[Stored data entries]
======

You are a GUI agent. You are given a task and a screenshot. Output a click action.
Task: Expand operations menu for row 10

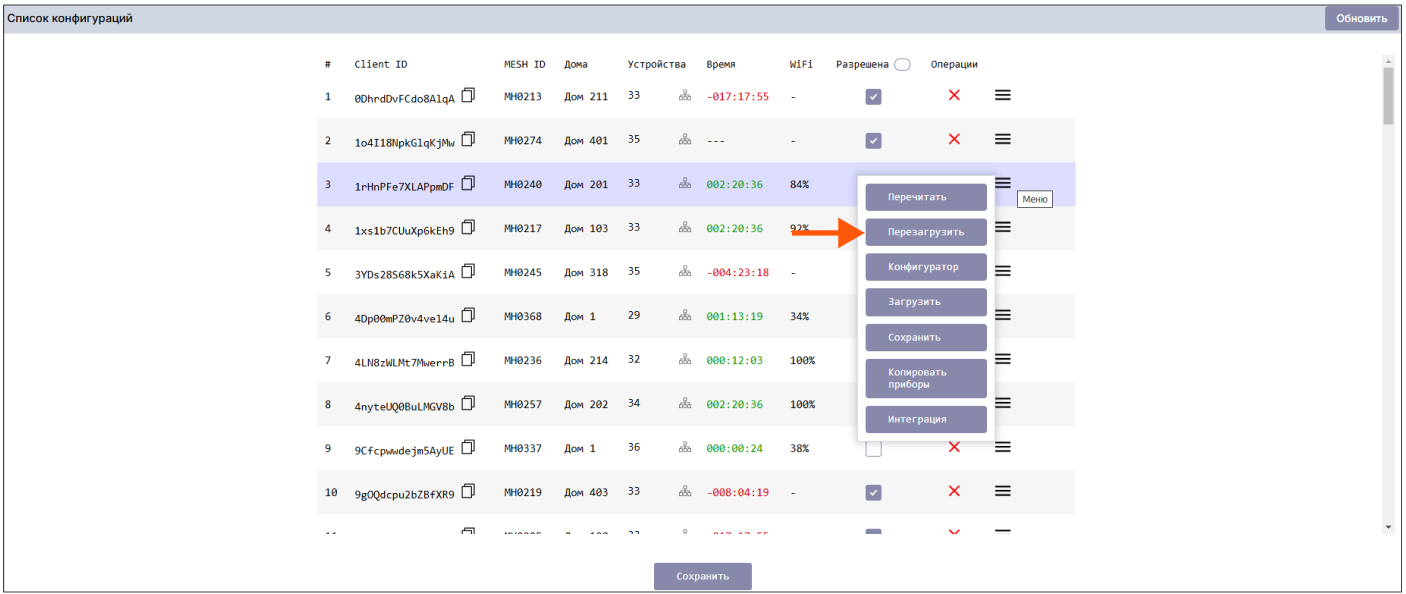(1002, 491)
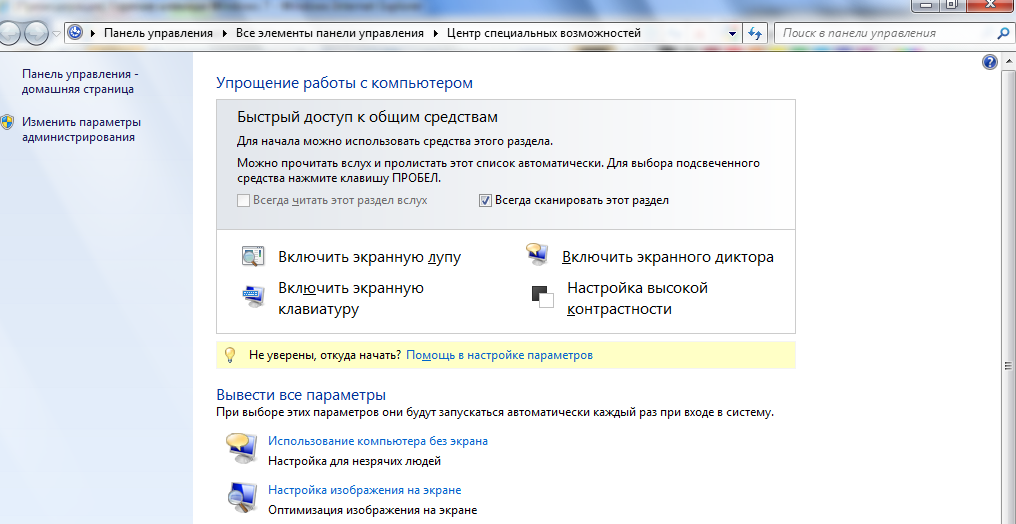Image resolution: width=1016 pixels, height=524 pixels.
Task: Open "Изменить параметры администрирования" in the left sidebar
Action: tap(81, 129)
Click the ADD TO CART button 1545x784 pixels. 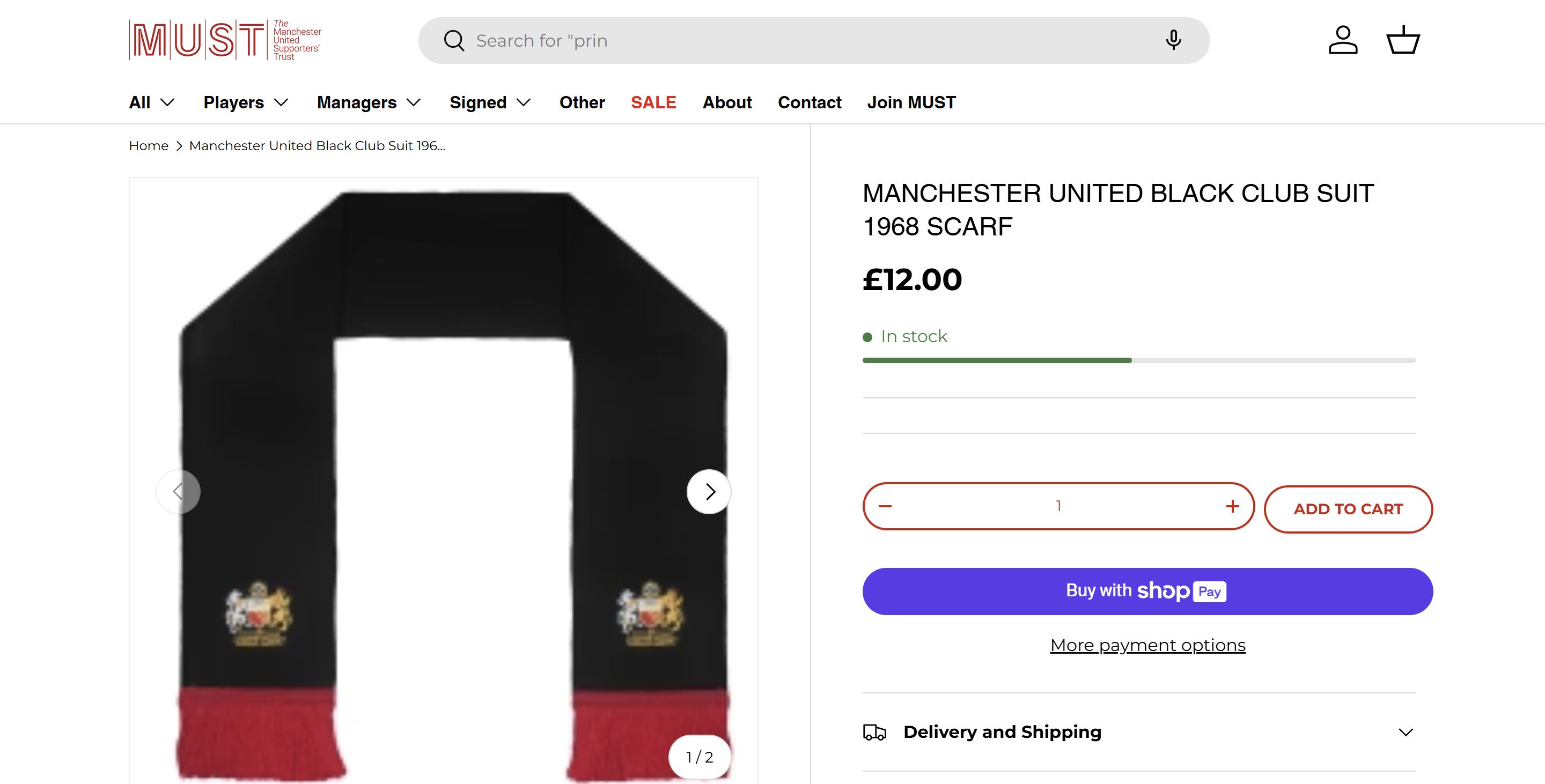[x=1348, y=509]
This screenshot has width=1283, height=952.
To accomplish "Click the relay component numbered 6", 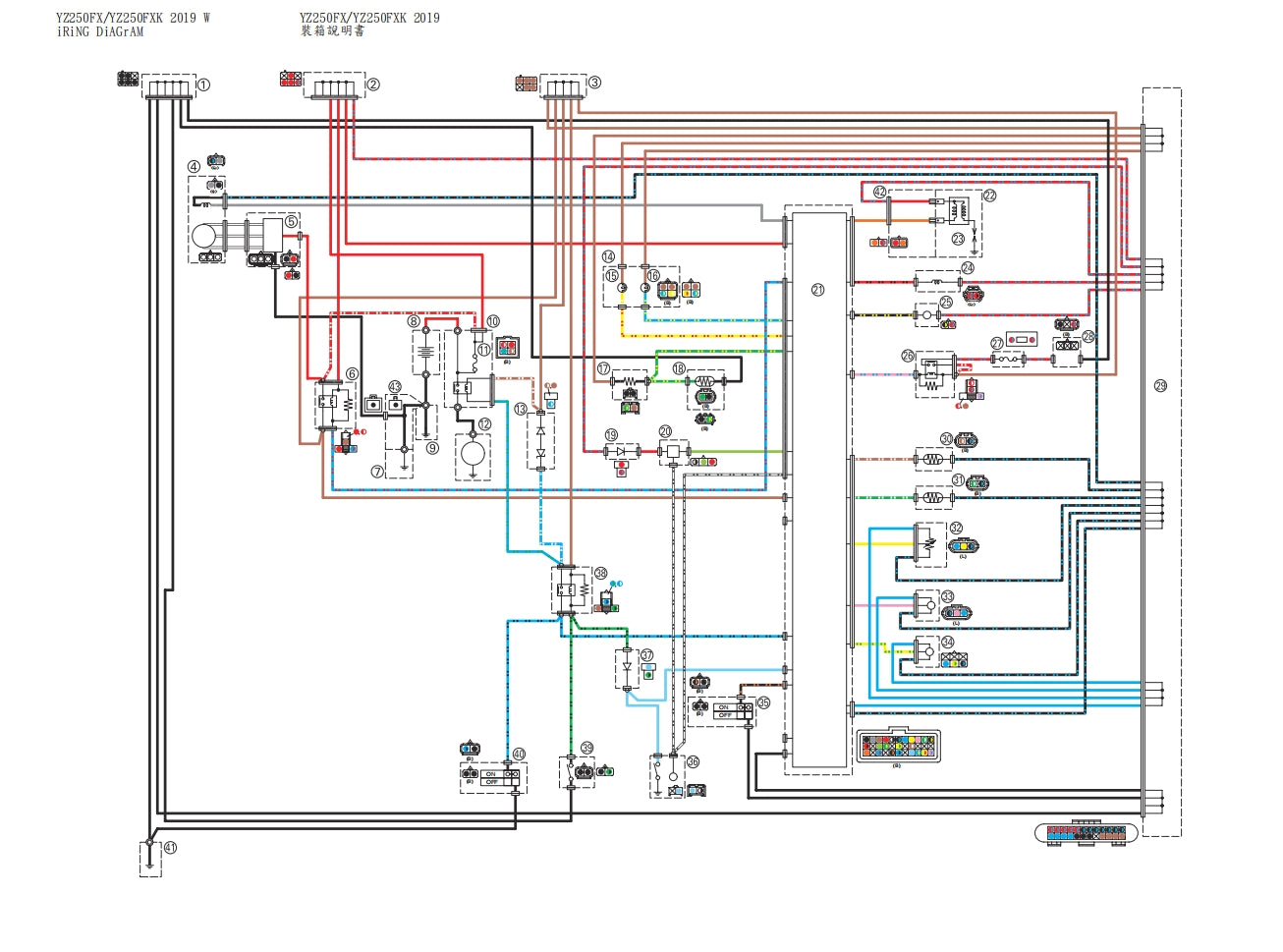I will (x=335, y=404).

======

_EXERCISE OBJECTIVE_
Every line of the data above that includes "screenshot" should be listed.

_EXPECTED ANSWER_
You are a GUI agent. You are given a task and a screenshot. Output a click action.
This screenshot has width=1283, height=952.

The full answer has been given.